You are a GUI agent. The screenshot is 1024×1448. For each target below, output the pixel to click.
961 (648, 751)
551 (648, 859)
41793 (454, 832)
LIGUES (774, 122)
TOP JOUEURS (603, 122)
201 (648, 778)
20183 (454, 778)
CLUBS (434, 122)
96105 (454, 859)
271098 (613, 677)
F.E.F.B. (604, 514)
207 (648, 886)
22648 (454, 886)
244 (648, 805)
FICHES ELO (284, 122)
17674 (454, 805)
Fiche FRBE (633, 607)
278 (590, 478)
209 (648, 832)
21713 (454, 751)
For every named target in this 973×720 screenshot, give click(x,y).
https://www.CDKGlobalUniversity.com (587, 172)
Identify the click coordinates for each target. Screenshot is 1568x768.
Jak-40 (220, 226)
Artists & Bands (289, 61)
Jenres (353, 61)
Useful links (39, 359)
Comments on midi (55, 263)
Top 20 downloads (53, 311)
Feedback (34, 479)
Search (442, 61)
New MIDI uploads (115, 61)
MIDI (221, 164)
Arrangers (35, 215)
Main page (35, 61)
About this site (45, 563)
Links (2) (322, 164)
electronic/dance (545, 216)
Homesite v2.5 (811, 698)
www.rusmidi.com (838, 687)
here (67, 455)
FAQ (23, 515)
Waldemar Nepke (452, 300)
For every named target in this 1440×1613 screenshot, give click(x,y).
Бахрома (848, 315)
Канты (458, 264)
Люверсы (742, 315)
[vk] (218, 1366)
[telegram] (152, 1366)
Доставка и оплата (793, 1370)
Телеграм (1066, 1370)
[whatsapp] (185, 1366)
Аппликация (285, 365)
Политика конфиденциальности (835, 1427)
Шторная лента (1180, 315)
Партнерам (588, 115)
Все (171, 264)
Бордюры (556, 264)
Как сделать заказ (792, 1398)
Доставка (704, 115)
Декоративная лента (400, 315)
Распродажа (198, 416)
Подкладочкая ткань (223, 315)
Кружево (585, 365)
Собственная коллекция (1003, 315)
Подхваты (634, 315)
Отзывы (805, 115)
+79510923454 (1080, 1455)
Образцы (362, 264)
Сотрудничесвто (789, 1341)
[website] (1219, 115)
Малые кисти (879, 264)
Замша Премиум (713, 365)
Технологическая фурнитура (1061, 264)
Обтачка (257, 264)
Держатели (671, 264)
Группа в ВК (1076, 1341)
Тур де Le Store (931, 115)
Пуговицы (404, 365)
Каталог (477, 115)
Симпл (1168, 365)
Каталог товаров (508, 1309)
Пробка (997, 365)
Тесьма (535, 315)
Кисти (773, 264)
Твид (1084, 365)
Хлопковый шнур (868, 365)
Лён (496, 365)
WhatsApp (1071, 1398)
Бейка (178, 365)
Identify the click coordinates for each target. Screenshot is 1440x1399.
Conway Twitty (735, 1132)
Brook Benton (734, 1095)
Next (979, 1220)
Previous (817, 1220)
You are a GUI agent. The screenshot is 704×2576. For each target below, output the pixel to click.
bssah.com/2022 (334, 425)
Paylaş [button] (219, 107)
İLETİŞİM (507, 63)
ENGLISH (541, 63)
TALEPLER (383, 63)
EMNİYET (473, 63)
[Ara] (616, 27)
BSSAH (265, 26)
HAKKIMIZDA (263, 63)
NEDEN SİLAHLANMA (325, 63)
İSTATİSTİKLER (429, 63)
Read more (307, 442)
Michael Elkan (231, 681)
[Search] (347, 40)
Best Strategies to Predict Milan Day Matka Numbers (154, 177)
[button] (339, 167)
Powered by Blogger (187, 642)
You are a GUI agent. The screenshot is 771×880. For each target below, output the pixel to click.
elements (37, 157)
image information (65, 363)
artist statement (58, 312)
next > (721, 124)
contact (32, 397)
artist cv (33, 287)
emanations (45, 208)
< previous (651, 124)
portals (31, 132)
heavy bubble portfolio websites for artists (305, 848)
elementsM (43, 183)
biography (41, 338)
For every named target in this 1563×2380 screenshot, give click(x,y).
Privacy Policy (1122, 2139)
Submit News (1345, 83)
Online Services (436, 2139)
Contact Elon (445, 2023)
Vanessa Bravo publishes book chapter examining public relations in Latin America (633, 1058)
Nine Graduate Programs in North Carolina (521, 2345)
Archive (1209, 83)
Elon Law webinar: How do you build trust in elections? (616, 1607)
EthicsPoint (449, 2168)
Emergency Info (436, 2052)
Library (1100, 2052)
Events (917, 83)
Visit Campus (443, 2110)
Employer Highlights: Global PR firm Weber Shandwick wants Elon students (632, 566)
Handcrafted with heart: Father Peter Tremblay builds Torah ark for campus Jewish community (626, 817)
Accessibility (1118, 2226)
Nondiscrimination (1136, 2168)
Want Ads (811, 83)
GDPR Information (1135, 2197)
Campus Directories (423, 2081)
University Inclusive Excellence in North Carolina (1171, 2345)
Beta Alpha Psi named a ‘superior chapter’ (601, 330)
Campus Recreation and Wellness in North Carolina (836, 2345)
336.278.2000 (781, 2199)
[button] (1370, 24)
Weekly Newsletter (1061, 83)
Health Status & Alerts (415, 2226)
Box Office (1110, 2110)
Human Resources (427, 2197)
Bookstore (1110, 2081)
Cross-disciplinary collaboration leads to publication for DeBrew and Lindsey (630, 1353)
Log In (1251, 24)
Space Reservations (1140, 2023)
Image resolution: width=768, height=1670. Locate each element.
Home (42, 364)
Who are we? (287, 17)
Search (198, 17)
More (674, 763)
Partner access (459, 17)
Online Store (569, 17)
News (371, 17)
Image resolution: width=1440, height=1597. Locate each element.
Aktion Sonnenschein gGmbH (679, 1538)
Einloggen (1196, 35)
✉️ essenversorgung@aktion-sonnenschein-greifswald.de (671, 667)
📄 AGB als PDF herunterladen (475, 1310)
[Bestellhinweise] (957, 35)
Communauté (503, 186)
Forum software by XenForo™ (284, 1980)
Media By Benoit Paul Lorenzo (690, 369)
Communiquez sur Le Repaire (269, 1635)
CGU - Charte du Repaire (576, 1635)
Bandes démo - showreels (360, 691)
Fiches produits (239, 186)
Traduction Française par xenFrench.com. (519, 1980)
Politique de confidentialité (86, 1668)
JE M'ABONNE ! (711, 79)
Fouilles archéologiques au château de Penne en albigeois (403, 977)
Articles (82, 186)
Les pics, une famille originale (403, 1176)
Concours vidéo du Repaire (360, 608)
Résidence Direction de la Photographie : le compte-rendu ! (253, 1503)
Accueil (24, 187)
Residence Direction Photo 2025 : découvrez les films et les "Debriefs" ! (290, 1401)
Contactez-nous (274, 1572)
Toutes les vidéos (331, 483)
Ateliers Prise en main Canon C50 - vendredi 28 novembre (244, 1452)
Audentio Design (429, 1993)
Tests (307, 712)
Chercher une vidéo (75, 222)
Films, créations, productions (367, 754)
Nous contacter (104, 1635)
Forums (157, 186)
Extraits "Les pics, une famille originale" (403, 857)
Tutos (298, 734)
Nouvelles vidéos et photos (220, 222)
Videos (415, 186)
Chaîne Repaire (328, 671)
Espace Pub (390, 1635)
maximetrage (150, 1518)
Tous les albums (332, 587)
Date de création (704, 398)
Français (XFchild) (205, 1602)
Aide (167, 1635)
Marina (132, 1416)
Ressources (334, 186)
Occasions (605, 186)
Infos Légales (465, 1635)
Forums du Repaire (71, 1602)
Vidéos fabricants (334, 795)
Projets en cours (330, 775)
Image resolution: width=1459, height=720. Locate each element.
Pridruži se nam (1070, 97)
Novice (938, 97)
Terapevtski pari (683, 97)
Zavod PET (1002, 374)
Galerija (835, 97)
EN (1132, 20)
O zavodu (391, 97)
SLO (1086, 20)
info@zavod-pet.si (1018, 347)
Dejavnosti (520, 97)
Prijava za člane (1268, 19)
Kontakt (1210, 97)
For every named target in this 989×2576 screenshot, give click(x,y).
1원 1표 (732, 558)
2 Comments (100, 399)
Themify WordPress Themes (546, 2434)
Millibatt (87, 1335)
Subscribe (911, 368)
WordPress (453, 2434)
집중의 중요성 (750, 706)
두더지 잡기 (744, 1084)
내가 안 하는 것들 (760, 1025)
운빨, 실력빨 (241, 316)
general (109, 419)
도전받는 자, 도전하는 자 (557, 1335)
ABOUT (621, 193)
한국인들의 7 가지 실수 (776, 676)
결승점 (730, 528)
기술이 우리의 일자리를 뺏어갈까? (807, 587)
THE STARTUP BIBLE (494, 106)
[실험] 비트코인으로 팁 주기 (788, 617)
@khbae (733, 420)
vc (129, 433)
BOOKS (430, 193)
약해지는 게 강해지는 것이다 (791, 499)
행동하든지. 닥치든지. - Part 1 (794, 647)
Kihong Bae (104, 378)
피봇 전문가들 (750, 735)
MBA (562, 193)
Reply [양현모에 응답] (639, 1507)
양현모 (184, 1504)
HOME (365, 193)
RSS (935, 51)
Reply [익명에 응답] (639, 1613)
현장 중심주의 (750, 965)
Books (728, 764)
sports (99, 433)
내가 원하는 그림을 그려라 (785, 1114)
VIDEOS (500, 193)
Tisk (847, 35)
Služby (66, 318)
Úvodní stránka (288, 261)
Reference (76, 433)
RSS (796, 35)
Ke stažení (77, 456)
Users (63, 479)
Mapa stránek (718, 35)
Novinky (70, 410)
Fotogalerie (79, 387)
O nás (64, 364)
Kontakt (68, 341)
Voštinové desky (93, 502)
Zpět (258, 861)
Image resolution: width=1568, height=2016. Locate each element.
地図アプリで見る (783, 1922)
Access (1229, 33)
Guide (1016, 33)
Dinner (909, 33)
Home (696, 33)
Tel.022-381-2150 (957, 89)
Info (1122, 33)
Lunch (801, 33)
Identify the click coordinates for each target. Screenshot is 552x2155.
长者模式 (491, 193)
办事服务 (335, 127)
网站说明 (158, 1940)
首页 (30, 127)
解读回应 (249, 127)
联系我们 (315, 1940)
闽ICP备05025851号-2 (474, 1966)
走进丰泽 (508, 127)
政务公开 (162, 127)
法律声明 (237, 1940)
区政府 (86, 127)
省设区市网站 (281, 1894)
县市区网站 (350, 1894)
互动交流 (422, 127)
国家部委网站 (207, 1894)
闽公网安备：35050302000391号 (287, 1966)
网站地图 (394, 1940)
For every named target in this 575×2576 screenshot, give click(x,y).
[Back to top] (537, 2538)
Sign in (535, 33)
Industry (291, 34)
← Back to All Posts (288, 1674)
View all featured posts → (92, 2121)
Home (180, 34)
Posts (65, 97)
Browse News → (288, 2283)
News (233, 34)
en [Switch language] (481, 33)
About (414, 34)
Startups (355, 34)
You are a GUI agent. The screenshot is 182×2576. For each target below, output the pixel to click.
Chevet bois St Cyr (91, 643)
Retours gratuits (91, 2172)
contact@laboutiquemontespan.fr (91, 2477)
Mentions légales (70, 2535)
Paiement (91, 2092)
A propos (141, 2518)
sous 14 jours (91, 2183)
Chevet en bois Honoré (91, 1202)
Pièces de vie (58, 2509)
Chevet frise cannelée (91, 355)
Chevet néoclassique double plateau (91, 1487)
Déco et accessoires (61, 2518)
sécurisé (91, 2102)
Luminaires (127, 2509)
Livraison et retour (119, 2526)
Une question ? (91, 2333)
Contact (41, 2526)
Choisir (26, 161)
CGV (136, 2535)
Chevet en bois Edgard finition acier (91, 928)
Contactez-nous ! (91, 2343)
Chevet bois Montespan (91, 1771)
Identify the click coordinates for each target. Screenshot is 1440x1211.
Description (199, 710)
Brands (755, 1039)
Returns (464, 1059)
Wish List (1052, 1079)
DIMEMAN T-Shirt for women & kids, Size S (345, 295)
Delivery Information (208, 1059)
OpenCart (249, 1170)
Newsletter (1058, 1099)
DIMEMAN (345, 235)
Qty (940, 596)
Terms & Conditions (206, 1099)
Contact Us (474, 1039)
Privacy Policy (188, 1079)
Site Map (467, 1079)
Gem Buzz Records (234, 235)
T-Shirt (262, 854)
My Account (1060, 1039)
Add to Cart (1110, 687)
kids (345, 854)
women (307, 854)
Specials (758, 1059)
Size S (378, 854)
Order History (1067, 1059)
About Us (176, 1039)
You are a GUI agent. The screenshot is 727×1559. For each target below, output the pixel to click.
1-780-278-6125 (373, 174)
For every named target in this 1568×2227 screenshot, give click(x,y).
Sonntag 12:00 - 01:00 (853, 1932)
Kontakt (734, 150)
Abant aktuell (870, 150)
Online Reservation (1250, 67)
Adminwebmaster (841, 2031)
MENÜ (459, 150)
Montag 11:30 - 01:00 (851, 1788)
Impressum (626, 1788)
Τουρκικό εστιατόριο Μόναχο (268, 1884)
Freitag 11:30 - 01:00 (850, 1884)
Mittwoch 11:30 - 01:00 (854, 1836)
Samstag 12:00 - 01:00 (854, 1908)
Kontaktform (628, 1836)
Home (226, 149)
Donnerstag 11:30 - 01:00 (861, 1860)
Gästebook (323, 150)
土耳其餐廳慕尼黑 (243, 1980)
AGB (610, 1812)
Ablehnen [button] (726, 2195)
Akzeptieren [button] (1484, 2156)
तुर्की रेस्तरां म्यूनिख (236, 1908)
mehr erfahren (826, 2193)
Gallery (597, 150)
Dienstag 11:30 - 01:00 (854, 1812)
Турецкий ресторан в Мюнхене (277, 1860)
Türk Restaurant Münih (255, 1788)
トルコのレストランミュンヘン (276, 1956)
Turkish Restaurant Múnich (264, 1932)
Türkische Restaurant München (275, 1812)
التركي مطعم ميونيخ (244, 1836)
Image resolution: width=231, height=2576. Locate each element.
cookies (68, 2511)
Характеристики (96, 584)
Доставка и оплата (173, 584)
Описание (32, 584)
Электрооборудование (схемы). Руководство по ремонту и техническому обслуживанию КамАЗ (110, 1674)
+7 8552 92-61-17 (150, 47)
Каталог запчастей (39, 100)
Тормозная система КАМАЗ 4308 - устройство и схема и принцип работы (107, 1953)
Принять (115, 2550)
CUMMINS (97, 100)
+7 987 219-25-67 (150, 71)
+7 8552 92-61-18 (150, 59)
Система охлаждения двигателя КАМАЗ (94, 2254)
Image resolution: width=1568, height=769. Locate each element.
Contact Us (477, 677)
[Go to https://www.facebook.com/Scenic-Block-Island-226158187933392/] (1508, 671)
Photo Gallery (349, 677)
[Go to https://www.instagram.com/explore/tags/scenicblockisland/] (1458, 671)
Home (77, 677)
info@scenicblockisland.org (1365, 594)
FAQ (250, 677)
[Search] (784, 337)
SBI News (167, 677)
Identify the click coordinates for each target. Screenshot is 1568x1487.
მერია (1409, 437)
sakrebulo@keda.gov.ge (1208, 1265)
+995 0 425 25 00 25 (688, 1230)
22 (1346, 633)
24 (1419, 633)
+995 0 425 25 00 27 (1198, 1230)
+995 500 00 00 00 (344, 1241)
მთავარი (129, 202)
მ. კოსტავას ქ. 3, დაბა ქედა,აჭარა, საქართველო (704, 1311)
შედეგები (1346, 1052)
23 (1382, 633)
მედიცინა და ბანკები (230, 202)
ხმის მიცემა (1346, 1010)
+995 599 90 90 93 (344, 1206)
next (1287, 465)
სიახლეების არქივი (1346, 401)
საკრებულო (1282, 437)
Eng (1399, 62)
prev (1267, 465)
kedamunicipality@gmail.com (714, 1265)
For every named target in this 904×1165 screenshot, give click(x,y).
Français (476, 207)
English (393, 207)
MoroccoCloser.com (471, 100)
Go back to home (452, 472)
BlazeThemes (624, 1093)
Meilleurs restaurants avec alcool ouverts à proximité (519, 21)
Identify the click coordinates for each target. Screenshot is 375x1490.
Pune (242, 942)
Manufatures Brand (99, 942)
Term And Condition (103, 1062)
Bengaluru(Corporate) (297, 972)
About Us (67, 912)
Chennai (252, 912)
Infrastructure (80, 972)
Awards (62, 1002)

++++

- _Description of the task_: Output as a JSON list of strings, one per line with blank lines omitted, the part of the records that opens with the line containing "info@scenicblockisland.org (1365, 594)" and runs through the end of the records, both ends included.

- _Output below_:
[
  "info@scenicblockisland.org (1365, 594)",
  "FAQ (250, 677)",
  "[Search] (784, 337)",
  "SBI News (167, 677)",
  "Identify the click coordinates for each target. Screenshot is 1568x1487.",
  "მერია (1409, 437)",
  "sakrebulo@keda.gov.ge (1208, 1265)",
  "+995 0 425 25 00 25 (688, 1230)",
  "22 (1346, 633)",
  "24 (1419, 633)",
  "+995 0 425 25 00 27 (1198, 1230)",
  "+995 500 00 00 00 (344, 1241)",
  "მთავარი (129, 202)",
  "მ. კოსტავას ქ. 3, დაბა ქედა,აჭარა, საქართველო (704, 1311)",
  "შედეგები (1346, 1052)",
  "23 (1382, 633)",
  "მედიცინა და ბანკები (230, 202)",
  "ხმის მიცემა (1346, 1010)",
  "+995 599 90 90 93 (344, 1206)",
  "next (1287, 465)",
  "სიახლეების არქივი (1346, 401)",
  "საკრებულო (1282, 437)",
  "Eng (1399, 62)",
  "prev (1267, 465)",
  "kedamunicipality@gmail.com (714, 1265)",
  "For every named target in this 904×1165 screenshot, give click(x,y).",
  "Français (476, 207)",
  "English (393, 207)",
  "MoroccoCloser.com (471, 100)",
  "Go back to home (452, 472)",
  "BlazeThemes (624, 1093)",
  "Meilleurs restaurants avec alcool ouverts à proximité (519, 21)",
  "Identify the click coordinates for each target. Screenshot is 375x1490.",
  "Pune (242, 942)",
  "Manufatures Brand (99, 942)",
  "Term And Condition (103, 1062)",
  "Bengaluru(Corporate) (297, 972)",
  "About Us (67, 912)",
  "Chennai (252, 912)",
  "Infrastructure (80, 972)",
  "Awards (62, 1002)"
]